— ASSIGNED TASK —
Please return only the lines from the one showing "Task: Choose the Horizontal Type tool" to the end of the entries, keeping both ends and dropping every picture.
::: RECORDED INFORMATION
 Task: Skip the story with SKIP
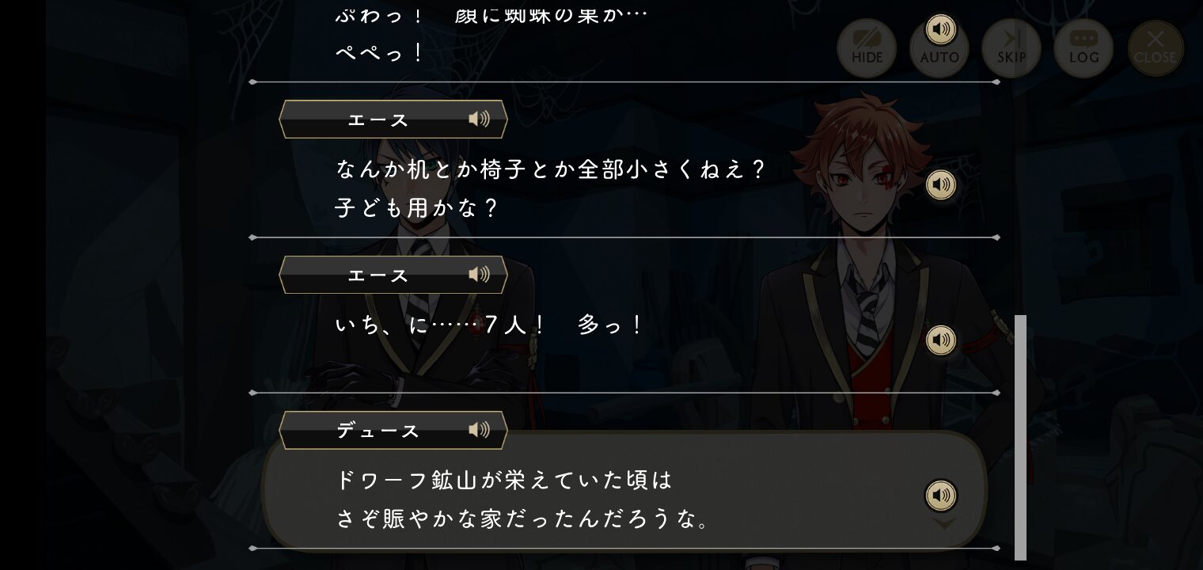pos(1011,48)
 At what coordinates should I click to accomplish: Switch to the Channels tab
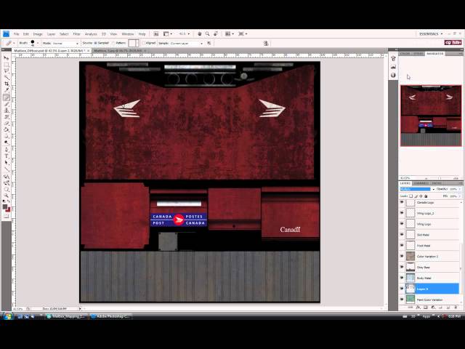pyautogui.click(x=421, y=182)
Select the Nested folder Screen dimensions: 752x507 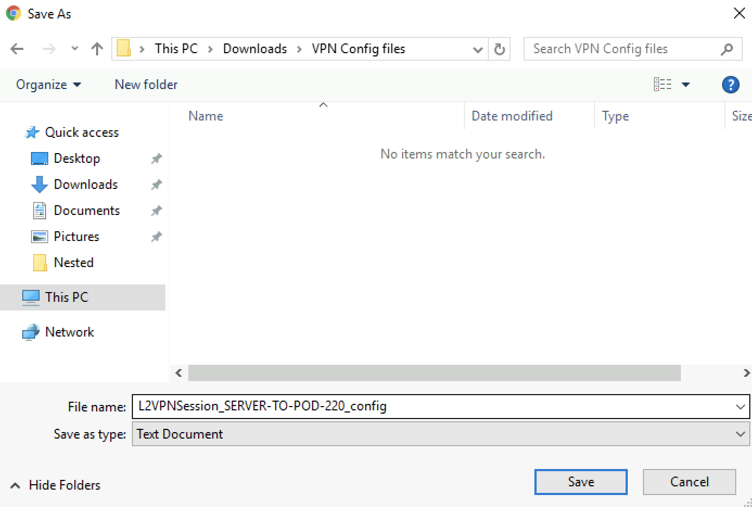point(74,263)
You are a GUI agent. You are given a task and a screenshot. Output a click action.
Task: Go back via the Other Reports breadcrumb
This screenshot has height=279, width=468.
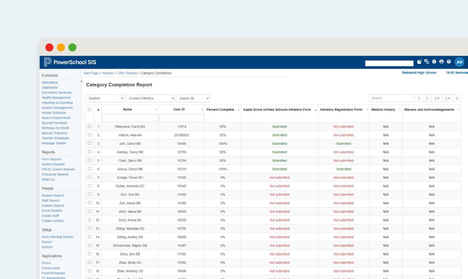[x=127, y=73]
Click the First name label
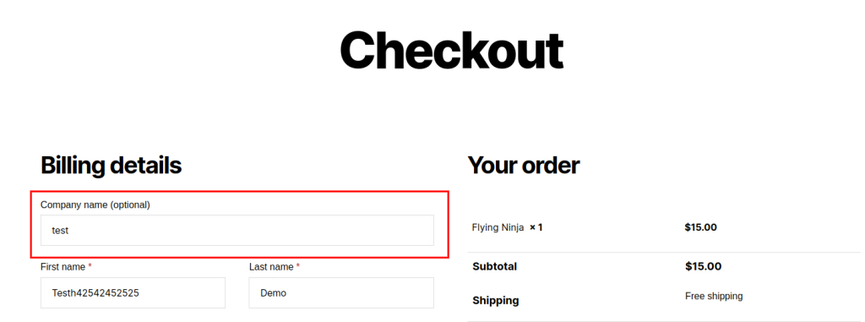 click(63, 267)
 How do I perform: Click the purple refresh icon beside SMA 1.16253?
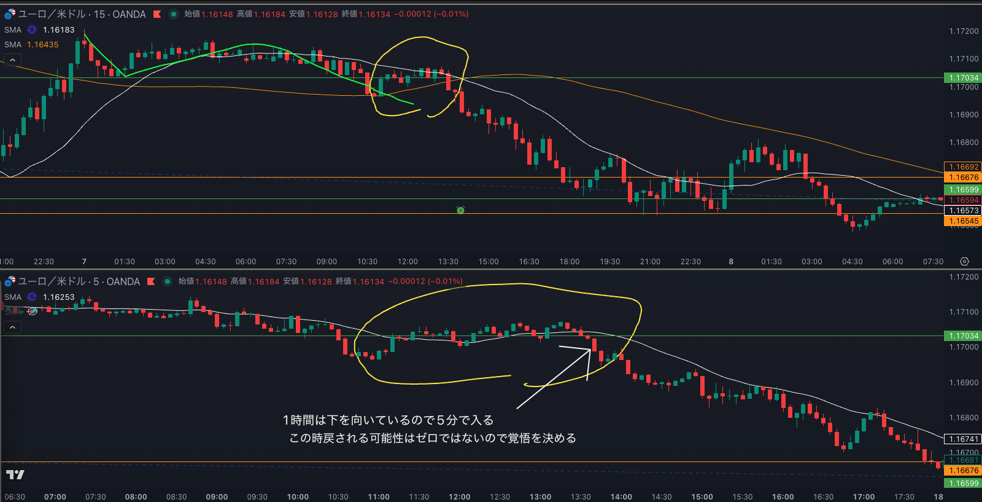pyautogui.click(x=32, y=297)
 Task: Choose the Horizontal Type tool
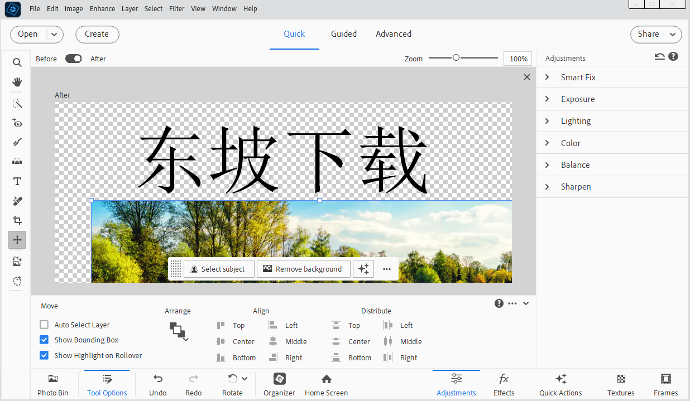(x=17, y=181)
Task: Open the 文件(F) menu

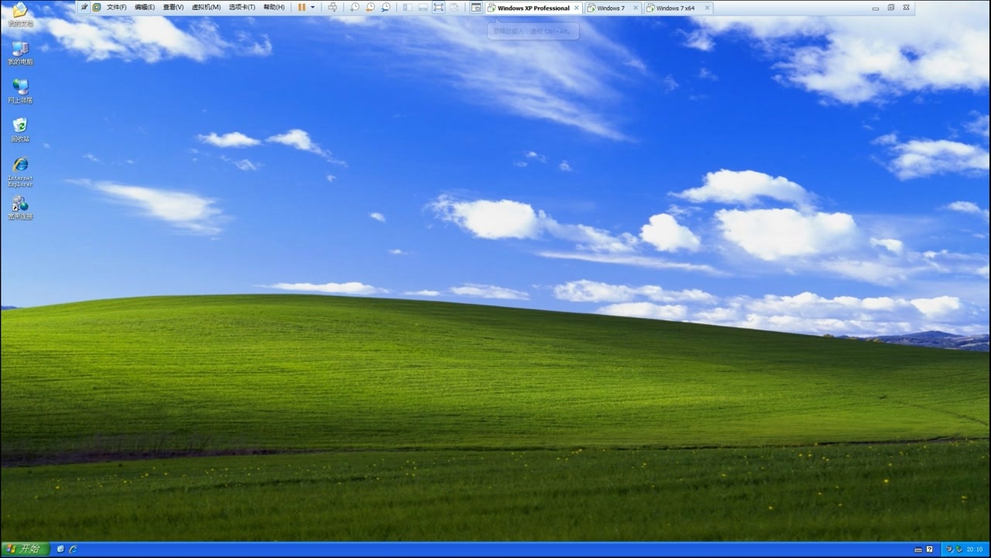Action: (116, 8)
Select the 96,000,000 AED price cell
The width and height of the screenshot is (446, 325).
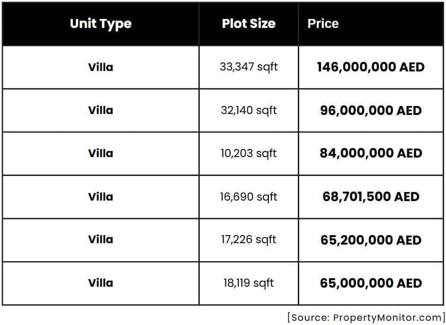click(371, 110)
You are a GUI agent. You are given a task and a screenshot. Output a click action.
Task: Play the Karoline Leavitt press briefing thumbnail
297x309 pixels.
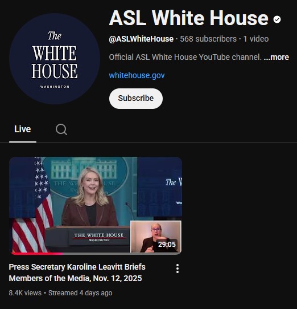click(96, 206)
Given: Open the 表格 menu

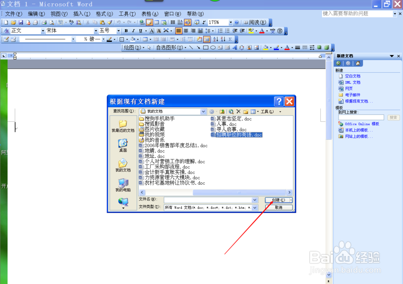Looking at the screenshot, I should pos(149,13).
::::::
— ANSWER BELOW —
 Task: Choose the Horizontal Type tool
(x=17, y=181)
Task: Open the 文件(F) menu

Action: (116, 8)
Select the 96,000,000 AED price cell
The width and height of the screenshot is (446, 325).
click(371, 110)
You are a GUI agent. You are given a task and a screenshot. Output a click action.
Task: Play the Karoline Leavitt press briefing thumbnail
297x309 pixels.
click(96, 206)
Given: Open the 表格 menu

Looking at the screenshot, I should pos(149,13).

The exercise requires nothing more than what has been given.